Aftercare A Must In Addiction Recovery

By Marlene Passell

It is tempting for those who have made it through an addiction treatment program to conclude that their problems are over. Getting help for an addiction is a great achievement, but it is not the end of the story.

National statistics show that up to 50% of those who make it through an addiction treatment program will later relapse. This is a depressing fact, but the good news is that relapse is preventable.

The highest risk of relapse is during the first 60 days following discharge from a rehab. This risk remains high for the first five years of recovery, according to national experts.

Staying off alcohol or drugs is harder in the outside world then it is in a residential treatment facility. There is a lot of support in rehab and the individual is protected from temptation. A return to normalcy can come as a shock. The individual is once again surrounded by temptation and they now lack the support found in rehab. It can be a real struggle not to be drawn back to familiar behavior.

Those who receive some type of aftercare are less likely to relapse and more likely to live longer, according to the National Recovery Center. This aftercare can keep the individual motivated and provide support when things get difficult. The individual who goes through a treatment facility will pick up a lot of knowledge and skills, but most of the learning needs to occur during normal everyday living.

The Causes of Relapse

When the individual leaves a treatment facility they will usually be highly motivated and confident about the future. They have made it through physical withdrawals and a can now see how a life without substance abuse is possible. Their self-efficacy is high.

They should rightly feel proud of their achievement. Once they return to normal living though, they can find that recovery is more of a challenge.

Staying off alcohol or drugs is harder in the outside world. There is a lot of support in rehab and the individual is protected from temptation. A return to normalcy can come as a shock. The individual is once again surrounded by temptation and can lack the support found in rehab. It can be a real struggle not to be drawn back to familiar behavior.

Coping Strategies Needed in Recovery

There are a number of reasons why people relapse after a period of recovery.

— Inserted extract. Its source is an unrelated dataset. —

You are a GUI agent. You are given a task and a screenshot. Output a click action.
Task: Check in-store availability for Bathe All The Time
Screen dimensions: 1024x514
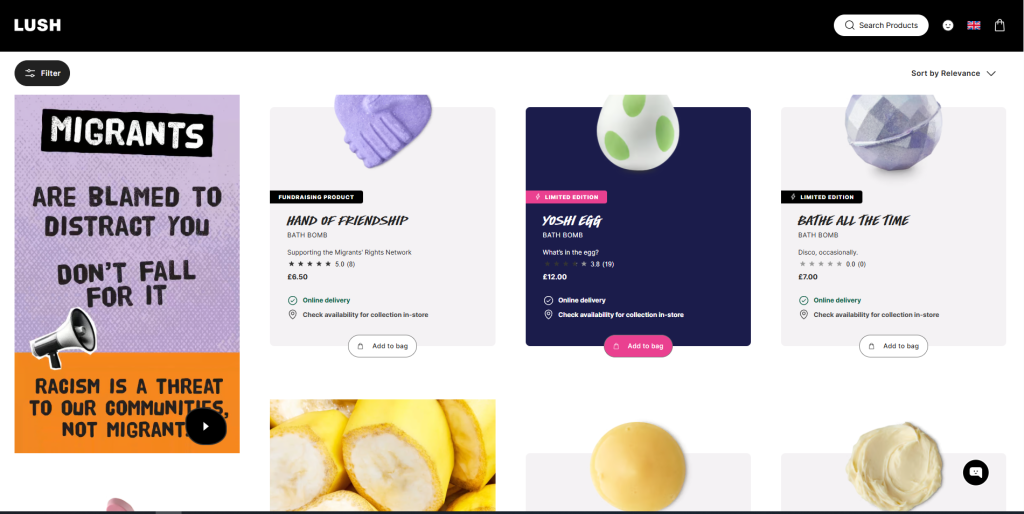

Motivation can wane if there is not a concerted effort to keep focused on living free of alcohol and drugs. The individual can begin to feel that their problems are behind them and that no special effort is required to stay sober.

They then forget the reasons that drove them into recovery in the first place.

Another reason why people relapse is that they fail to pick up the necessary coping strategies needed to live comfortably in recovery. Life will always have ups and downs and the individual needs to be able to handle both. If the individual just gets sober without developing new ways of coping, they will continue to struggle and may relapse.

The Importance of Aftercare

Those who receive some type of aftercare are less likely to relapse and more likely to live longer. This aftercare can keep the individual motivated and provide support when things get difficult. The individual who goes through a treatment facility will pick up a lot of knowledge and skills, but most of the learning needs to occur during normal everyday living. As the person in recovery is faced with new problems, they will be encouraged to find new solutions.

Those who return to substance abuse tend to follow a certain pattern called the relapse process. This begins with becoming stuck in recovery. This process leading to relapse can be stopped at any time and aftercare is the most effective way of doing this.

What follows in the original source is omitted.